PASSAGE PROVIDED Start Marker

Bob Mackin
It was B.C.’s Auditor General versus the Provincial Health Officer in a battle for media and public attention on Aug. 26.
The winner was obvious. Dr. Bonnie Henry, Health Minister Adrian Dix and vaccine rollout czar/Vancouver Coastal Health chair Penny Ballem announced the schedule for third doses of the coronavirus vaccine at 1:30 p.m. They also held a 12:15 p.m. embargoed briefing for media.
Auditor General Michael Pickup’s presser began at 2 p.m. and finished around 15 minutes later, while Henry et al continued with their presentation. Reporters from theBreaker.news and Canadian Press were the only two asking Pickup questions.
It is standard operating procedure for the Office of the Premier and Government Communications and Public Engagement to avoid scheduling conflicts.
Pickup was diplomatic when theBreaker.news asked whether he was disappointed that his important work wouldn’t get the maximum audience.
“My focus is on those who we are reporting to, what happens as a result, reasonably getting the message out and then other things that happen, happen,” he said.
Judging by what Pickup had released earlier in the day, this clock clash was no coincidence.

PASSAGE PROVIDED End Marker
DATA EXCERPT Start Marker

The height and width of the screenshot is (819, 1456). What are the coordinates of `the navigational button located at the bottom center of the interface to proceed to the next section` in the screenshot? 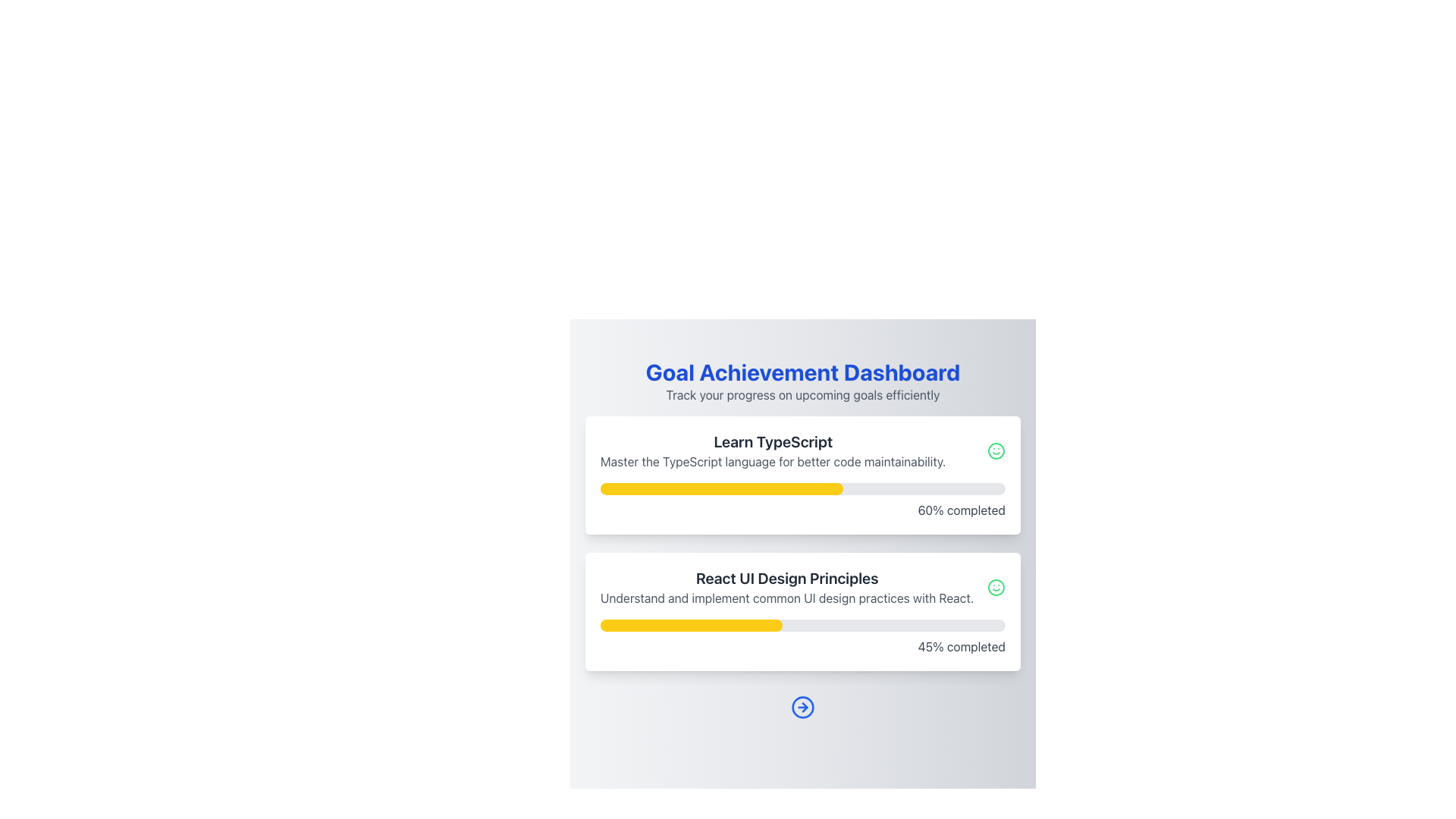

DATA EXCERPT End Marker

◆ YOUR TASKS:
1. Answer these questions from the article on the Aug. 26 clash between B.C.'s Auditor General and the Provincial Health Officer:
(a) At what time did the announcement of the third-dose schedule begin?
(b) When did Michael Pickup's presser start?
(c) Which two outlets had reporters asking Pickup questions?
2. Continue the article on the Aug. 26 clash between B.C.'s Auditor General and the Provincial Health Officer from the last sentence shown.
The data above is separate material and has no connection to the article on the Aug. 26 clash between B.C.'s Auditor General and the Provincial Health Officer.

◆ ANSWERS FOR THE TASKS:
1.
(a) 1:30 p.m.
(b) 2 p.m.
(c) theBreaker.news and Canadian Press.

2.
For the 10th year in a row, the Office of the Auditor General disagreed with the way the government keeps its books, and said the government had under-reported revenue by $6 billion. Pickup’s staff found $550 million in errors in the financial statements.
Pickup also reported the government spent $10.8 billion on responding to COVID-19 in the fiscal year ended March 31, 2021. Once again, the Provincial Health Services Authority came under the microscope.
PHSA, responsible for buying $2 billion-a-year of medical goods, wrote-off $66 million in masks, gloves, goggles and other pandemic gear. Instead of specialized inventory management software to track goods between warehouses, PHSA used Google Spreadsheets.
“PHSA has two electronic inventory management systems: one to track the monetary value and quantity of inventory, and the other to track the movement of inventory between warehouses,” the report said. “The new third-party warehouses and PHSA owned warehouses that were commissioned in fiscal year 2020/21 did not use either system.”
Warehouse staff did not complete inventory reconciliations on time and even had to re-count $100 million worth of inventory at one warehouse due to errors.
Wrote Pickup: “COVID-19 revealed the dangers and challenges the health sector faces when buying PPE in a globally competitive environment, and how important it is to have strong procurement controls in place and to obtain expert advice when purchasing specialty products.”
theBreaker.news asked PHSA for comment, but it said it could not provide anything by deadline.
It is not PHSA’s first PPE problem. CEO Benoit Morin was fired last February after it was revealed PHSA wrote-off $7 million in defective N95 masks from a Montreal company.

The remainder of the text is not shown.